[DESCRIPTION OF THE TASK]: Below are lines of data; restate word for word those running from the line containing "You are a GUI" to the line containing "Αρχική (259, 110)", inclusive, and no others.

[THE DATA]:
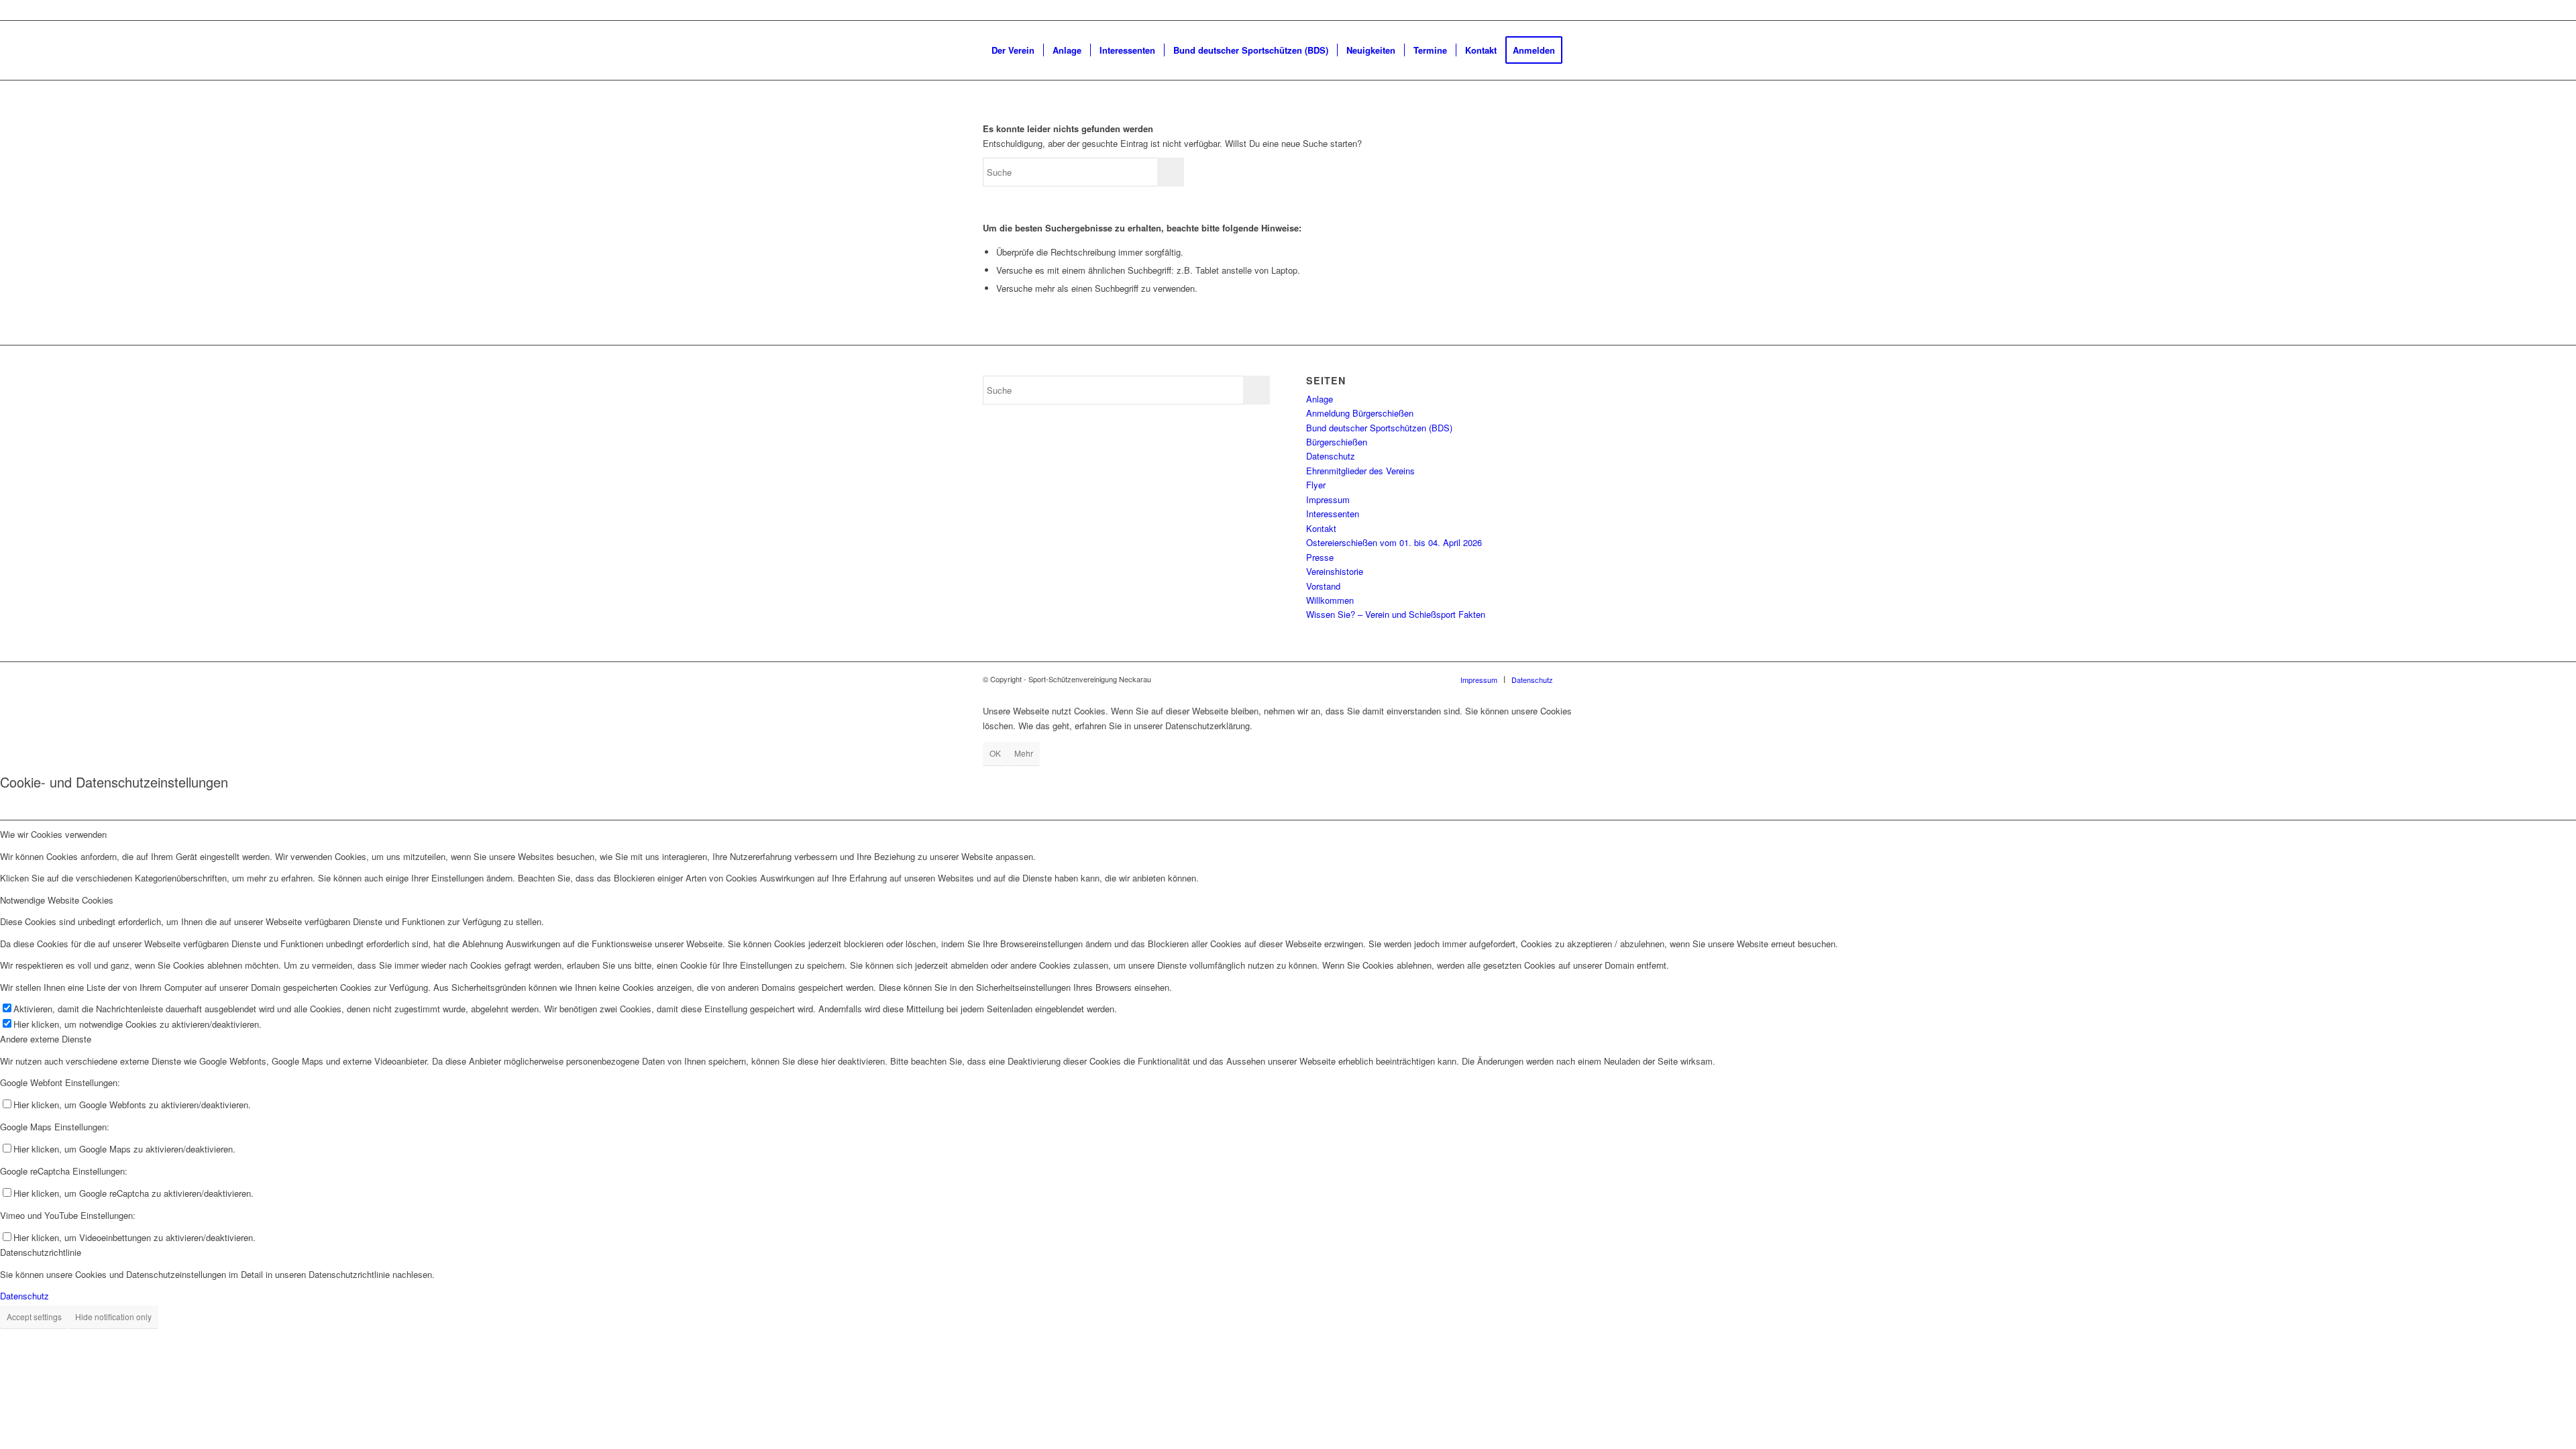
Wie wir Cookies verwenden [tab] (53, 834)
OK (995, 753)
* * *
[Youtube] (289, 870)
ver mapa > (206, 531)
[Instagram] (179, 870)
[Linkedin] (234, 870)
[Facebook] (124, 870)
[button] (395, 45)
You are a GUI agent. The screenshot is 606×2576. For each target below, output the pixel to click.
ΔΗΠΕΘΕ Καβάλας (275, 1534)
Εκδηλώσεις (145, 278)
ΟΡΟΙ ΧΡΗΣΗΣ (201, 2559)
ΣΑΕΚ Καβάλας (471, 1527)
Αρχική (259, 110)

[SOLUTION TO THIS EXERCISE]:
You are a GUI agent. The screenshot is 606×2576. For each target below, output the pixel to click.
ΔΗΠΕΘΕ Καβάλας (275, 1534)
Εκδηλώσεις (145, 278)
ΟΡΟΙ ΧΡΗΣΗΣ (201, 2559)
ΣΑΕΚ Καβάλας (471, 1527)
Αρχική (259, 110)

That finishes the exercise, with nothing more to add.